Aim of the exercise: A faithful copy of the data is what is wanted, minus any pictures.

Content starts

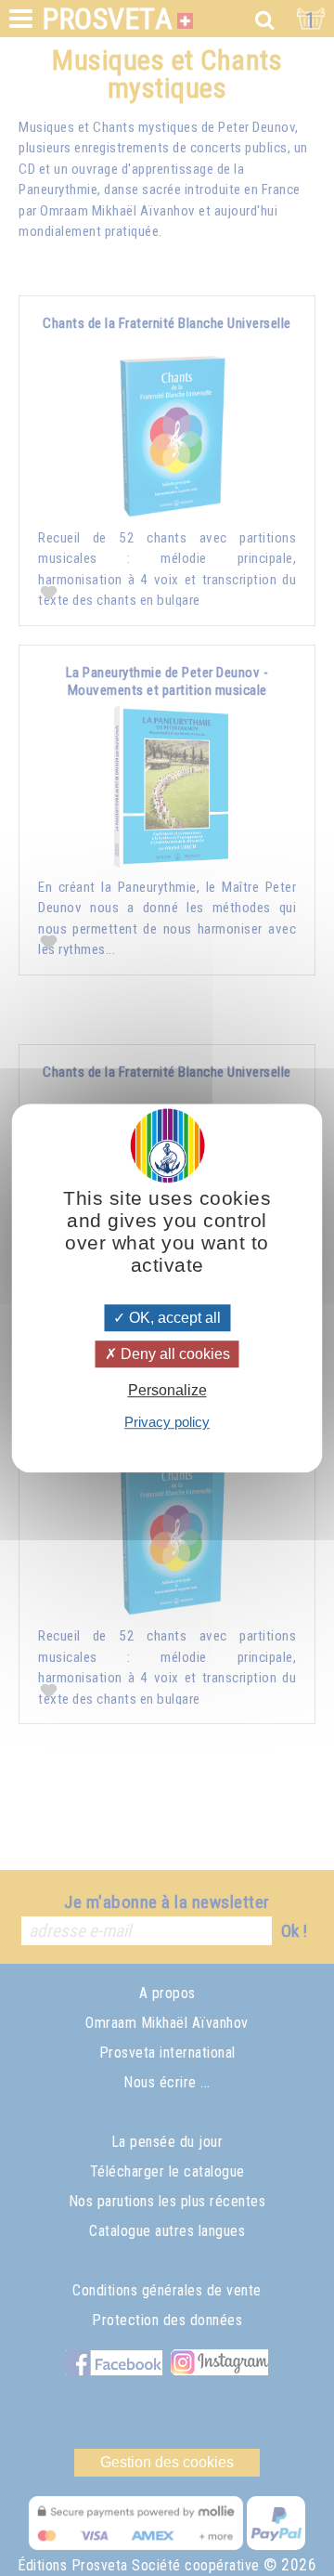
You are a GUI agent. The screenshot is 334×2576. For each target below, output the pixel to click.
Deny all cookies (173, 1354)
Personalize (167, 1390)
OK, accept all (173, 1318)
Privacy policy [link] (167, 1422)
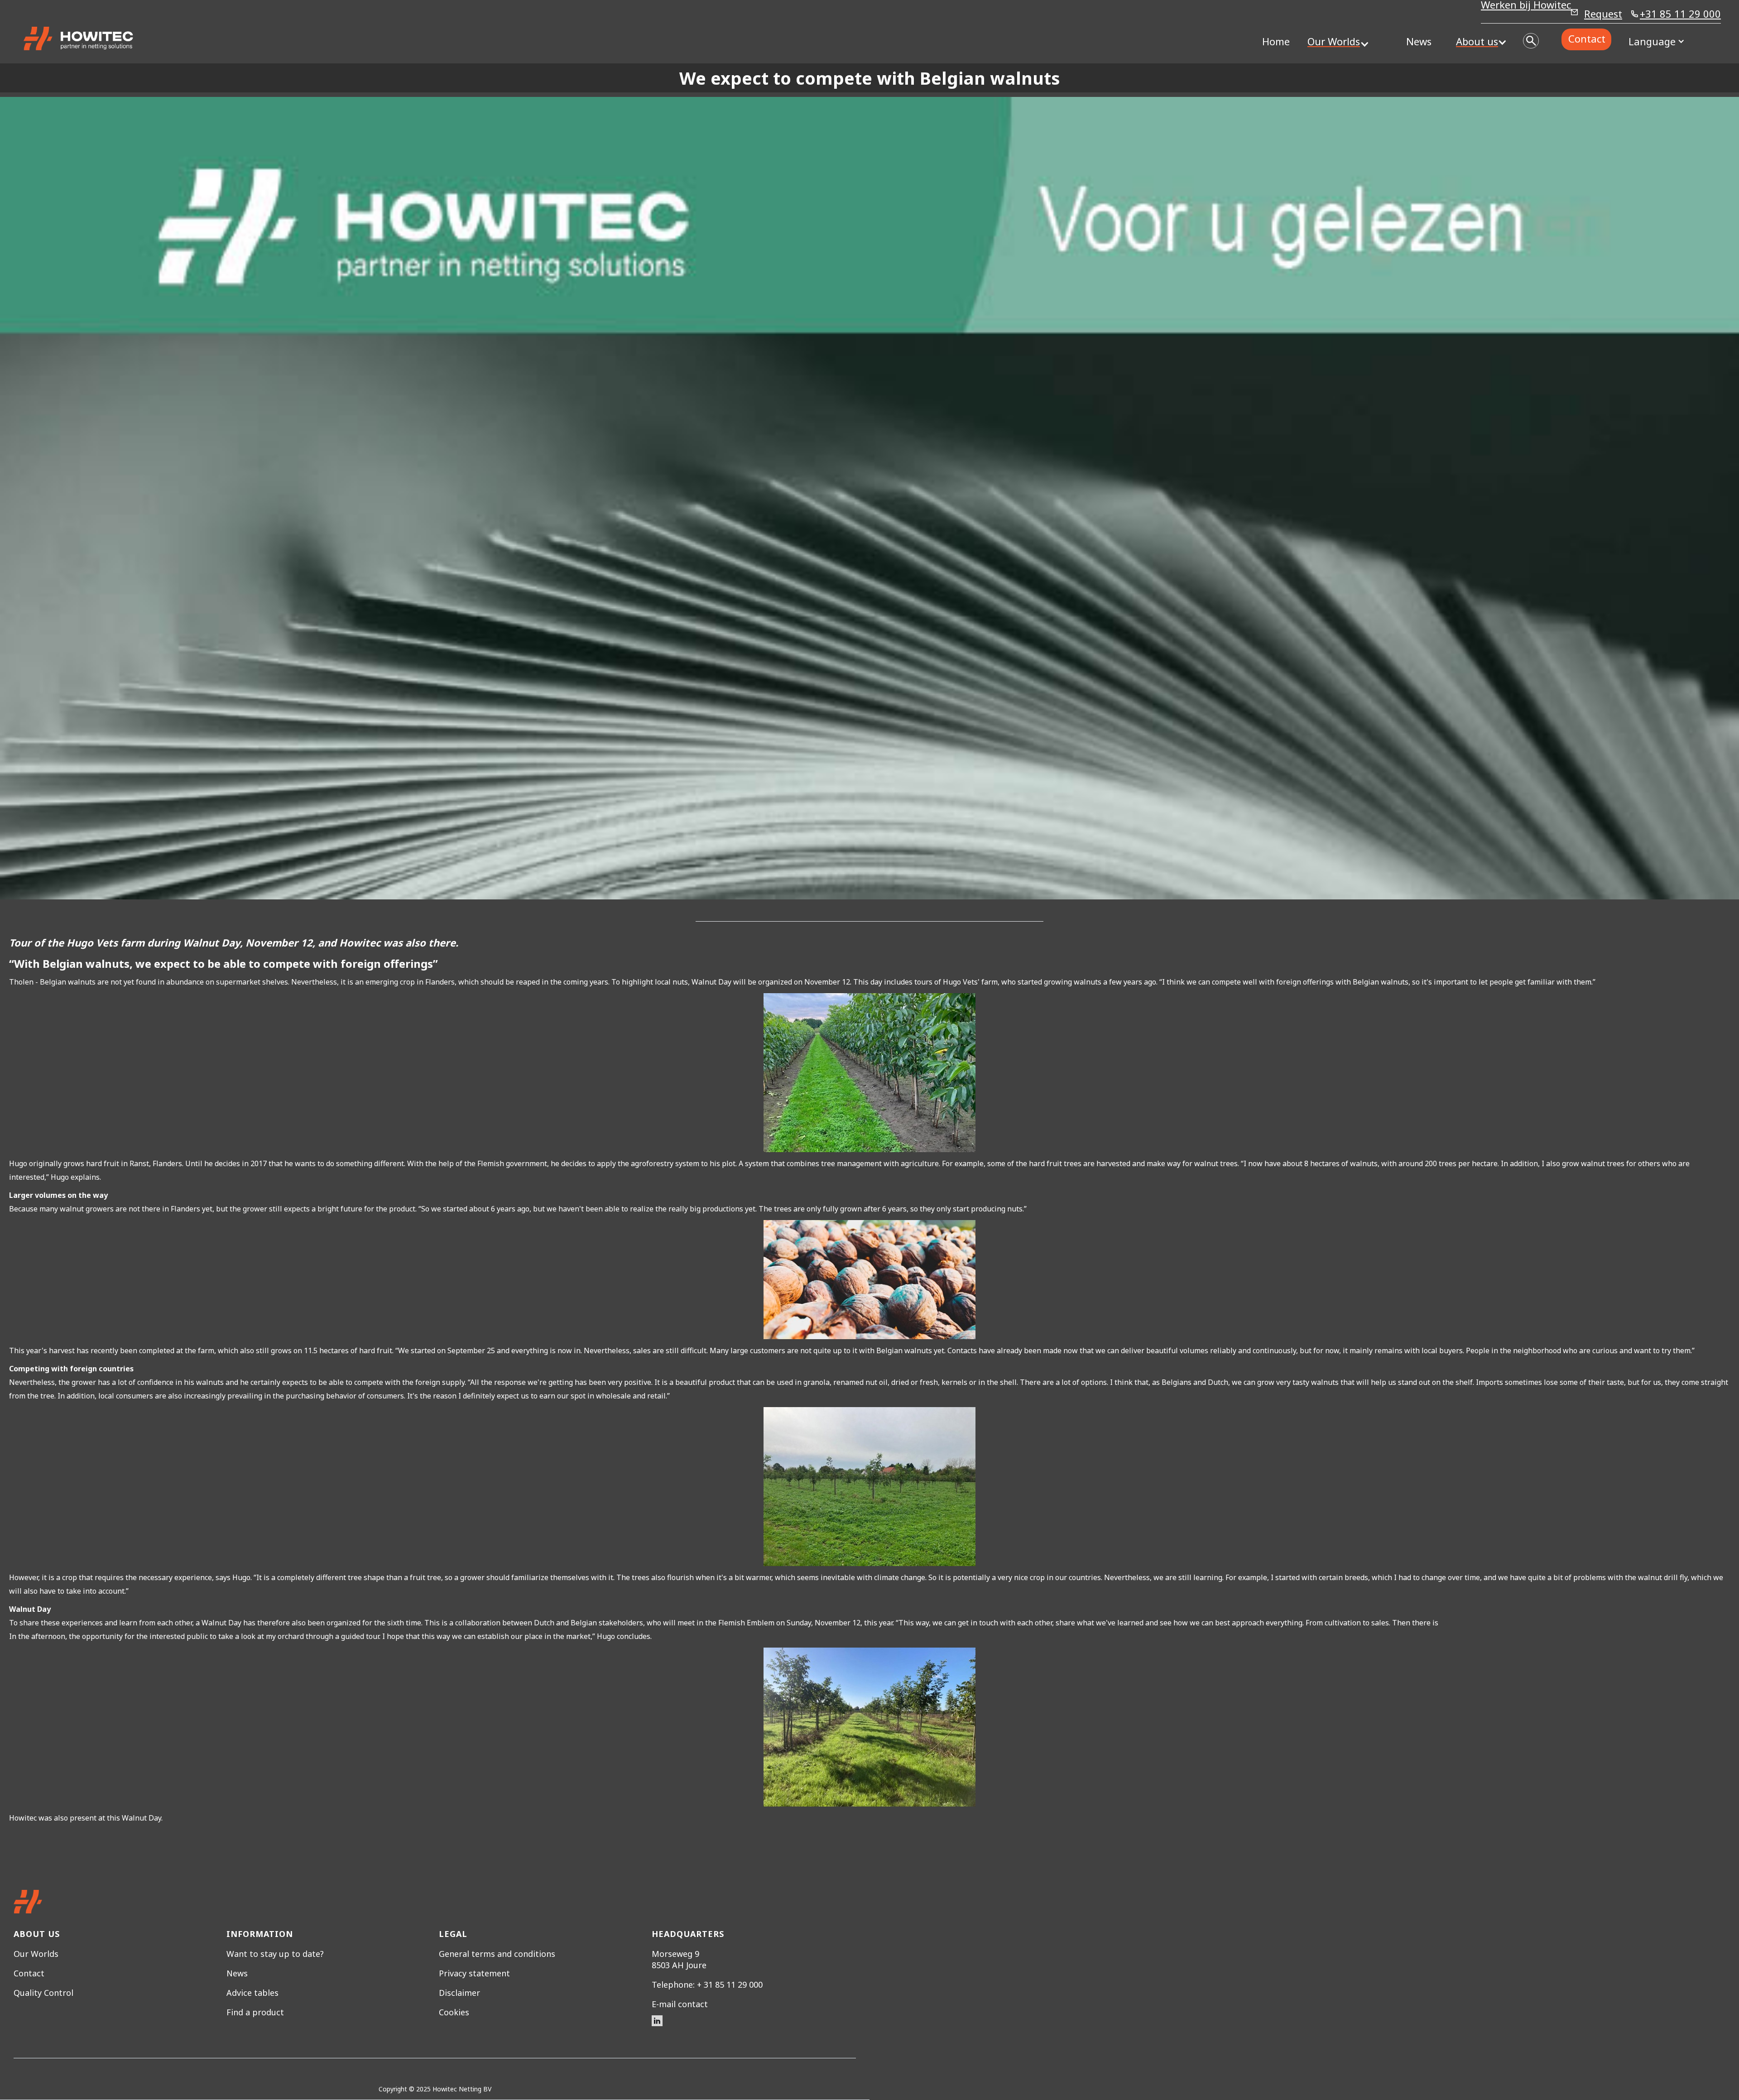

Content ends

Result for this task:
You are a GUI agent. The screenshot is 334×2576. For each target below, output the pixel to click.
Deny all cookies (173, 1354)
Personalize (167, 1390)
OK, accept all (173, 1318)
Privacy policy [link] (167, 1422)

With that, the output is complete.